The rights given to the people of Israel through a free and democratic society but denied by Hamas to the people of Gaza are what Jan Palach and his friends were fighting for. We should never underestimate these freedoms we enjoy which is why I look with horror at the many young people in our society today who celebrate the oppressive terrorist regime Hamas. I felt similarly when I saw all those young men and women from around the world rush to join Isis in Syria not that long ago. Unlike Jan Palach, they don’t understand the value of freedom of expression and freedom of speech.

Comments

2 responses to “Is freedom of speech worth dying for?”

  1. Katrina Avatar

    Great commentary, Rachel. I was also aghast to see what amounted to celebratory marches THE VERY NEXT DAY here in New Zealand after 7th October. Those in the marches were jubilant – it was disgusting to see, and the ongoing antisemitism remains so. It lurks under the pretence of ‘pro-Palestine’ protests, but those who have some powers of critical thinking see it for what it really is.

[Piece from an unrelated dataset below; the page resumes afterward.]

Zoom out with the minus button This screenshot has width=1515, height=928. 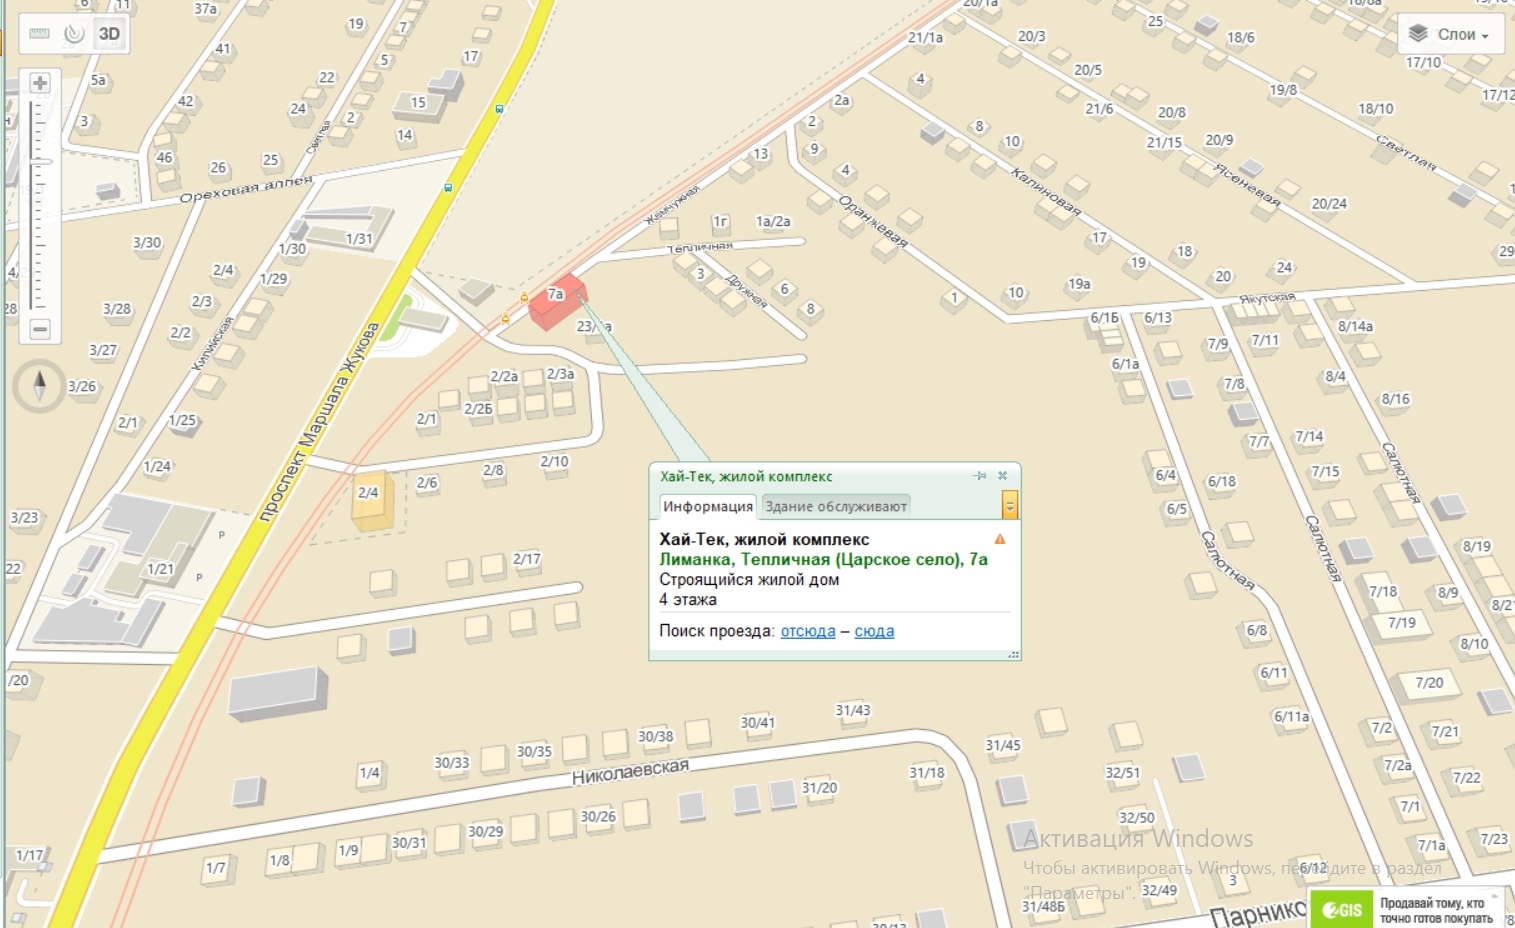point(40,329)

Of course we know that Israel has things to answer to, but so does Hamas, Oct 7th just being one of them. Hamas, the organisation in charge of Gaza and the Palestinian people, has not been reticent in declaring it will do it again and again. Neither are they interested in a two-state solution – they want Israel gone from the face of the earth. I ask ‘pro-Palestine’ people what they expected Israel to do after Oct 7th, and what they think Israel should do today. Their go-to replies usually cite historical wrongs, but they have no coherent answers for the here and now.

    1. Rachel M Avatar

      Yes, I was aghast at those celebratory marches worldwide just the very next day, even on the same day in some places. On the historical wrong-doings – there were 3 million Germans forced to leave Czechoslovakia in 1946 after Germany lost a war it started. None of their descendants are trying to return to the homes they left because they don’t view themselves as victims.